Stored records:
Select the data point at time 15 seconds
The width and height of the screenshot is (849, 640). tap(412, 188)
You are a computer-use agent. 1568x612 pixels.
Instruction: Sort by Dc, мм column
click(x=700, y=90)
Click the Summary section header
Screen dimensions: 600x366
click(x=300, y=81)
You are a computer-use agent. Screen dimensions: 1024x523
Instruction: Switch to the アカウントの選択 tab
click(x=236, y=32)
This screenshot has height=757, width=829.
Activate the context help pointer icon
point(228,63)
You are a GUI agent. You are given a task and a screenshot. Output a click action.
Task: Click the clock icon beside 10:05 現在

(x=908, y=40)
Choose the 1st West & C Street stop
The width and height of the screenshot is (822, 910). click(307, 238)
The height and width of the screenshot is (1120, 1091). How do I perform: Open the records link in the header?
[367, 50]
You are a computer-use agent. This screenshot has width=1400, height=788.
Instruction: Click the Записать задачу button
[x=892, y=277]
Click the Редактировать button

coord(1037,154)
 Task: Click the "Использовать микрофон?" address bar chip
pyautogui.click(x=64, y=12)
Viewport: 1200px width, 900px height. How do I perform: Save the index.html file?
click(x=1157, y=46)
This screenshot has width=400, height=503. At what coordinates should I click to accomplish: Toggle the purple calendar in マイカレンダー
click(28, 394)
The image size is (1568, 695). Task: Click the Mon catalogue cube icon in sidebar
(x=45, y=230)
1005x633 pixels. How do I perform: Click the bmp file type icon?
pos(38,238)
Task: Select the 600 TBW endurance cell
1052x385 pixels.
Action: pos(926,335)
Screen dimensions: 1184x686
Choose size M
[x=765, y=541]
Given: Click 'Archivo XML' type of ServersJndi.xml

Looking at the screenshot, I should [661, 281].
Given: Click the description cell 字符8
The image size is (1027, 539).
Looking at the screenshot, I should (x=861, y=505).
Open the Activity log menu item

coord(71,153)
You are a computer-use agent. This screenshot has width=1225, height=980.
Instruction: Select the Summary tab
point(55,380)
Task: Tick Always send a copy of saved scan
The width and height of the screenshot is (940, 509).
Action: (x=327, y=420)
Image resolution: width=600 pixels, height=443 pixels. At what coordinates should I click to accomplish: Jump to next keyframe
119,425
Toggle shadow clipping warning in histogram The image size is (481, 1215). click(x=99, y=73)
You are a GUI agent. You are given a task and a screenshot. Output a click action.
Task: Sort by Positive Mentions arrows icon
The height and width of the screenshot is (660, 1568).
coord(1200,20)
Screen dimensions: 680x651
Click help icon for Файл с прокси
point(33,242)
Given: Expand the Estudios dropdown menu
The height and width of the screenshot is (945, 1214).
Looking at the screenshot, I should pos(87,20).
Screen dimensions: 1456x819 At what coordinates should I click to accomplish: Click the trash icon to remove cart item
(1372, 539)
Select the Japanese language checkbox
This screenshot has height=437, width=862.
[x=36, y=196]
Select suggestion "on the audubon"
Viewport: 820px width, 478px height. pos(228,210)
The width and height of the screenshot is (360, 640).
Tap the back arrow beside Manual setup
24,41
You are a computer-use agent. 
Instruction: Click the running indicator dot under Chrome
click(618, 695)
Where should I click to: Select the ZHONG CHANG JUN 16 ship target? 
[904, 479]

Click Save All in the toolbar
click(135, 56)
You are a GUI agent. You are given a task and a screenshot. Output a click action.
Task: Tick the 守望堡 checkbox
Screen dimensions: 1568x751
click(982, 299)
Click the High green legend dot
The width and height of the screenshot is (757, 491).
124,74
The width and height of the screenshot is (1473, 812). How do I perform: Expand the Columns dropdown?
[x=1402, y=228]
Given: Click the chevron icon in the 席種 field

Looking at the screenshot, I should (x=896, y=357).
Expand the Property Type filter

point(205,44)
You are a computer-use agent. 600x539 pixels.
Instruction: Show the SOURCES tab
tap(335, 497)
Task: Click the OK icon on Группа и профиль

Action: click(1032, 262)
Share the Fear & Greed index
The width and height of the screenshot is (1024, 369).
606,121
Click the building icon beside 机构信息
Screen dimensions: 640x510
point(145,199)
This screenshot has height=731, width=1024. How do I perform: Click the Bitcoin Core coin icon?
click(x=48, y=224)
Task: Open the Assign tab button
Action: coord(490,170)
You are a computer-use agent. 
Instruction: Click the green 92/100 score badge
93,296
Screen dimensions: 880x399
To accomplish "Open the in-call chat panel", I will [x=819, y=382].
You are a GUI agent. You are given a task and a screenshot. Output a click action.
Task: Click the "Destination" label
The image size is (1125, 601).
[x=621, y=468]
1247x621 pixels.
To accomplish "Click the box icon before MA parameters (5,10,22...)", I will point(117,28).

*What this task involves*
Restate the data exactly, keeping every line intact.

*Task output*
Select the data point at time 15 seconds
The width and height of the screenshot is (849, 640). tap(412, 188)
You are a computer-use agent. 1568x612 pixels.
Instruction: Sort by Dc, мм column
click(x=700, y=90)
Click the Summary section header
Screen dimensions: 600x366
click(x=300, y=81)
You are a computer-use agent. Screen dimensions: 1024x523
Instruction: Switch to the アカウントの選択 tab
click(x=236, y=32)
This screenshot has height=757, width=829.
Activate the context help pointer icon
point(228,63)
You are a GUI agent. You are given a task and a screenshot. Output a click action.
Task: Click the clock icon beside 10:05 現在

(x=908, y=40)
Choose the 1st West & C Street stop
The width and height of the screenshot is (822, 910). click(307, 238)
The height and width of the screenshot is (1120, 1091). How do I perform: Open the records link in the header?
[367, 50]
You are a computer-use agent. This screenshot has width=1400, height=788.
Instruction: Click the Записать задачу button
[x=892, y=277]
Click the Редактировать button

coord(1037,154)
 Task: Click the "Использовать микрофон?" address bar chip
pyautogui.click(x=64, y=12)
Viewport: 1200px width, 900px height. How do I perform: Save the index.html file?
click(x=1157, y=46)
This screenshot has width=400, height=503. At what coordinates should I click to accomplish: Toggle the purple calendar in マイカレンダー
click(28, 394)
The image size is (1568, 695). Task: Click the Mon catalogue cube icon in sidebar
(x=45, y=230)
1005x633 pixels. How do I perform: Click the bmp file type icon?
pos(38,238)
Task: Select the 600 TBW endurance cell
1052x385 pixels.
Action: pos(926,335)
Screen dimensions: 1184x686
Choose size M
[x=765, y=541]
Given: Click 'Archivo XML' type of ServersJndi.xml

Looking at the screenshot, I should [661, 281].
Given: Click the description cell 字符8
The image size is (1027, 539).
Looking at the screenshot, I should (x=861, y=505).
Open the Activity log menu item

coord(71,153)
You are a computer-use agent. This screenshot has width=1225, height=980.
Instruction: Select the Summary tab
point(55,380)
Task: Tick Always send a copy of saved scan
The width and height of the screenshot is (940, 509).
Action: (x=327, y=420)
Image resolution: width=600 pixels, height=443 pixels. At what coordinates should I click to accomplish: Jump to next keyframe
119,425
Toggle shadow clipping warning in histogram The image size is (481, 1215). click(x=99, y=73)
You are a GUI agent. You are given a task and a screenshot. Output a click action.
Task: Sort by Positive Mentions arrows icon
The height and width of the screenshot is (660, 1568).
coord(1200,20)
Screen dimensions: 680x651
Click help icon for Файл с прокси
point(33,242)
Given: Expand the Estudios dropdown menu
The height and width of the screenshot is (945, 1214).
Looking at the screenshot, I should pos(87,20).
Screen dimensions: 1456x819 At what coordinates should I click to accomplish: Click the trash icon to remove cart item
(1372, 539)
Select the Japanese language checkbox
This screenshot has height=437, width=862.
[x=36, y=196]
Select suggestion "on the audubon"
Viewport: 820px width, 478px height. pos(228,210)
The width and height of the screenshot is (360, 640).
Tap the back arrow beside Manual setup
24,41
You are a computer-use agent. 
Instruction: Click the running indicator dot under Chrome
click(618, 695)
Where should I click to: Select the ZHONG CHANG JUN 16 ship target? 
[904, 479]

Click Save All in the toolbar
click(135, 56)
You are a GUI agent. You are given a task and a screenshot. Output a click action.
Task: Tick the 守望堡 checkbox
Screen dimensions: 1568x751
click(982, 299)
Click the High green legend dot
The width and height of the screenshot is (757, 491).
124,74
The width and height of the screenshot is (1473, 812). How do I perform: Expand the Columns dropdown?
[x=1402, y=228]
Given: Click the chevron icon in the 席種 field

Looking at the screenshot, I should (x=896, y=357).
Expand the Property Type filter

point(205,44)
You are a computer-use agent. 600x539 pixels.
Instruction: Show the SOURCES tab
tap(335, 497)
Task: Click the OK icon on Группа и профиль

Action: click(1032, 262)
Share the Fear & Greed index
The width and height of the screenshot is (1024, 369).
606,121
Click the building icon beside 机构信息
Screen dimensions: 640x510
point(145,199)
This screenshot has height=731, width=1024. How do I perform: Click the Bitcoin Core coin icon?
click(x=48, y=224)
Task: Open the Assign tab button
Action: coord(490,170)
You are a computer-use agent. 
Instruction: Click the green 92/100 score badge
93,296
Screen dimensions: 880x399
To accomplish "Open the in-call chat panel", I will [x=819, y=382].
You are a GUI agent. You are given a task and a screenshot. Output a click action.
Task: Click the "Destination" label
The image size is (1125, 601).
[x=621, y=468]
1247x621 pixels.
To accomplish "Click the box icon before MA parameters (5,10,22...)", I will point(117,28).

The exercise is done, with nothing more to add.